Problem to work on> Reproduce verbatim the entries from the line containing "Image resolution: width=813" through the line containing "click(x=120, y=126)", including both of those lines and nothing else.

Provided records>
——————————
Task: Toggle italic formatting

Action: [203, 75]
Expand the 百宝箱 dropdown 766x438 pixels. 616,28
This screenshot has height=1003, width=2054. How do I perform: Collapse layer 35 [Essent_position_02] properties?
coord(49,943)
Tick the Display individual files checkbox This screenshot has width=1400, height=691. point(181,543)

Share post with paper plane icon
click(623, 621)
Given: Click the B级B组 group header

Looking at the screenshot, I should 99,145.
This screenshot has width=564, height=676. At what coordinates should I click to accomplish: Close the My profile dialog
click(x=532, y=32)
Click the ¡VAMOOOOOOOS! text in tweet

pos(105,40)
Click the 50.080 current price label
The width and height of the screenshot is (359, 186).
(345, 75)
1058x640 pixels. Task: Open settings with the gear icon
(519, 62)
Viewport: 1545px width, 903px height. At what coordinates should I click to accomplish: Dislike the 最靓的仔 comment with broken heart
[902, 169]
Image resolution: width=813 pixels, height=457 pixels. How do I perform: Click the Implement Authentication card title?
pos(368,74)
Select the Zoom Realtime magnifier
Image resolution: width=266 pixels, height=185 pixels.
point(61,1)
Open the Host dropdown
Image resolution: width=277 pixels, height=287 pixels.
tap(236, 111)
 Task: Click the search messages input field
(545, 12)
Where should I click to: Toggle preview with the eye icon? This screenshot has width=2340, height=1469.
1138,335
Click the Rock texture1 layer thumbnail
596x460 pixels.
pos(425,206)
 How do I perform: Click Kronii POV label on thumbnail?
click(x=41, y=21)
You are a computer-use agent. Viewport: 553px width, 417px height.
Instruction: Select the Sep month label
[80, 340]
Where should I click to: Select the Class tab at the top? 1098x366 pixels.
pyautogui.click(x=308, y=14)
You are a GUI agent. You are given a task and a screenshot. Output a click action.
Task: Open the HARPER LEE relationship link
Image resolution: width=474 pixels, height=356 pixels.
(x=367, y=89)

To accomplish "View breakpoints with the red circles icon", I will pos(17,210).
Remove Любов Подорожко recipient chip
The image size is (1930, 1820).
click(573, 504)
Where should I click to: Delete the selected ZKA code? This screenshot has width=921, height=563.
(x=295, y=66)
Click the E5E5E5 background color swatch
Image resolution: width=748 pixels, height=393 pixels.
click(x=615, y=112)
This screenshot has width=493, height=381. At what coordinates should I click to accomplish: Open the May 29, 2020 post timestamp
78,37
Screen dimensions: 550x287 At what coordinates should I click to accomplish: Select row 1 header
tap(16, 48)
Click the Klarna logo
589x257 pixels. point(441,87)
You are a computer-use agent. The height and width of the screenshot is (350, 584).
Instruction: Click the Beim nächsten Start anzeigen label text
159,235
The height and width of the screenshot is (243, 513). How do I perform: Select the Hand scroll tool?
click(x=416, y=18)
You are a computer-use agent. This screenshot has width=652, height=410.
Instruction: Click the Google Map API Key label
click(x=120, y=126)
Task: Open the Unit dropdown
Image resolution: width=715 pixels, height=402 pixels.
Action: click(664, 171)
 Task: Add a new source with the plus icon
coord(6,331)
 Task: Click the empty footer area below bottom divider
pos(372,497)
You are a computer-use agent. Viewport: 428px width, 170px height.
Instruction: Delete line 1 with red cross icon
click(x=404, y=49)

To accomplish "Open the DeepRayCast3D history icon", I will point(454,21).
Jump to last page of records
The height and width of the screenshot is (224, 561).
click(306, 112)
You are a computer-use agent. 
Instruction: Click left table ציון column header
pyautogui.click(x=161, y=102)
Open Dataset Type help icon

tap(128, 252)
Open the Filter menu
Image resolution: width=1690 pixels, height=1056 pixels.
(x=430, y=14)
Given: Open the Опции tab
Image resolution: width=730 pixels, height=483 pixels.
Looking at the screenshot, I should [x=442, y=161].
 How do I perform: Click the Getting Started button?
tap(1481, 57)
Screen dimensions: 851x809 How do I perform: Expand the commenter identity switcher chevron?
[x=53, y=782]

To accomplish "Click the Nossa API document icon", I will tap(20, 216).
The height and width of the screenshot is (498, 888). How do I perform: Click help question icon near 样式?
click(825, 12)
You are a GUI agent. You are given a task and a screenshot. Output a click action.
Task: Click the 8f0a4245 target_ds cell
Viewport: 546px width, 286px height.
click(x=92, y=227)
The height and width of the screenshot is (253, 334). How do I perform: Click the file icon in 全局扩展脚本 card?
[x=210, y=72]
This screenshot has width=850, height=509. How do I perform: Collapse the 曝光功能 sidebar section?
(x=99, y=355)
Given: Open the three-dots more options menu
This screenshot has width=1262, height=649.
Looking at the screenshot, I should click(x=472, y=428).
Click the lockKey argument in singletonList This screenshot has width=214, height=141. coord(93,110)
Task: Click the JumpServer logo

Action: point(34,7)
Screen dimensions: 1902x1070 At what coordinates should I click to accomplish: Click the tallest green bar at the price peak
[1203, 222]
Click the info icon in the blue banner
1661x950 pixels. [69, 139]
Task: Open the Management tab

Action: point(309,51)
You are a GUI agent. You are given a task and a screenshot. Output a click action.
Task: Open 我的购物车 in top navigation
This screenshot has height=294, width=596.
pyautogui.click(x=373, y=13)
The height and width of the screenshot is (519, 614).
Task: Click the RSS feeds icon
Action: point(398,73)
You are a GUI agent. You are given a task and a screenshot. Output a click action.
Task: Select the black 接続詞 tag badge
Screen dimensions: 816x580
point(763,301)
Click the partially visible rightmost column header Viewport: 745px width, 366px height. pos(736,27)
——————————
Exercise result>
Image resolution: width=813 pixels, height=457 pixels. How do I perform: Click the Implement Authentication card title?
pos(368,74)
Select the Zoom Realtime magnifier
Image resolution: width=266 pixels, height=185 pixels.
point(61,1)
Open the Host dropdown
Image resolution: width=277 pixels, height=287 pixels.
tap(236, 111)
 Task: Click the search messages input field
(545, 12)
Where should I click to: Toggle preview with the eye icon? This screenshot has width=2340, height=1469.
1138,335
Click the Rock texture1 layer thumbnail
596x460 pixels.
pos(425,206)
 How do I perform: Click Kronii POV label on thumbnail?
click(x=41, y=21)
You are a computer-use agent. Viewport: 553px width, 417px height.
Instruction: Select the Sep month label
[80, 340]
Where should I click to: Select the Class tab at the top? 1098x366 pixels.
pyautogui.click(x=308, y=14)
You are a GUI agent. You are given a task and a screenshot. Output a click action.
Task: Open the HARPER LEE relationship link
Image resolution: width=474 pixels, height=356 pixels.
(x=367, y=89)

To accomplish "View breakpoints with the red circles icon", I will pos(17,210).
Remove Любов Подорожко recipient chip
The image size is (1930, 1820).
click(573, 504)
Where should I click to: Delete the selected ZKA code? This screenshot has width=921, height=563.
(x=295, y=66)
Click the E5E5E5 background color swatch
Image resolution: width=748 pixels, height=393 pixels.
click(x=615, y=112)
This screenshot has width=493, height=381. At what coordinates should I click to accomplish: Open the May 29, 2020 post timestamp
78,37
Screen dimensions: 550x287 At what coordinates should I click to accomplish: Select row 1 header
tap(16, 48)
Click the Klarna logo
589x257 pixels. point(441,87)
You are a computer-use agent. The height and width of the screenshot is (350, 584).
Instruction: Click the Beim nächsten Start anzeigen label text
159,235
The height and width of the screenshot is (243, 513). How do I perform: Select the Hand scroll tool?
click(x=416, y=18)
You are a computer-use agent. This screenshot has width=652, height=410.
Instruction: Click the Google Map API Key label
click(x=120, y=126)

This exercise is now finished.